◆ Exercise description:
All records below are to be repeated precisely, with nothing added.

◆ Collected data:
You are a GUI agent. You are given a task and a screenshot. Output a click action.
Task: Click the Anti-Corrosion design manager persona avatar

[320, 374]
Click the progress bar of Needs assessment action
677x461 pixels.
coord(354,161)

◆ Your response:
You are a GUI agent. You are given a task and a screenshot. Output a click action.
Task: Click the Anti-Corrosion design manager persona avatar

[320, 374]
Click the progress bar of Needs assessment action
677x461 pixels.
coord(354,161)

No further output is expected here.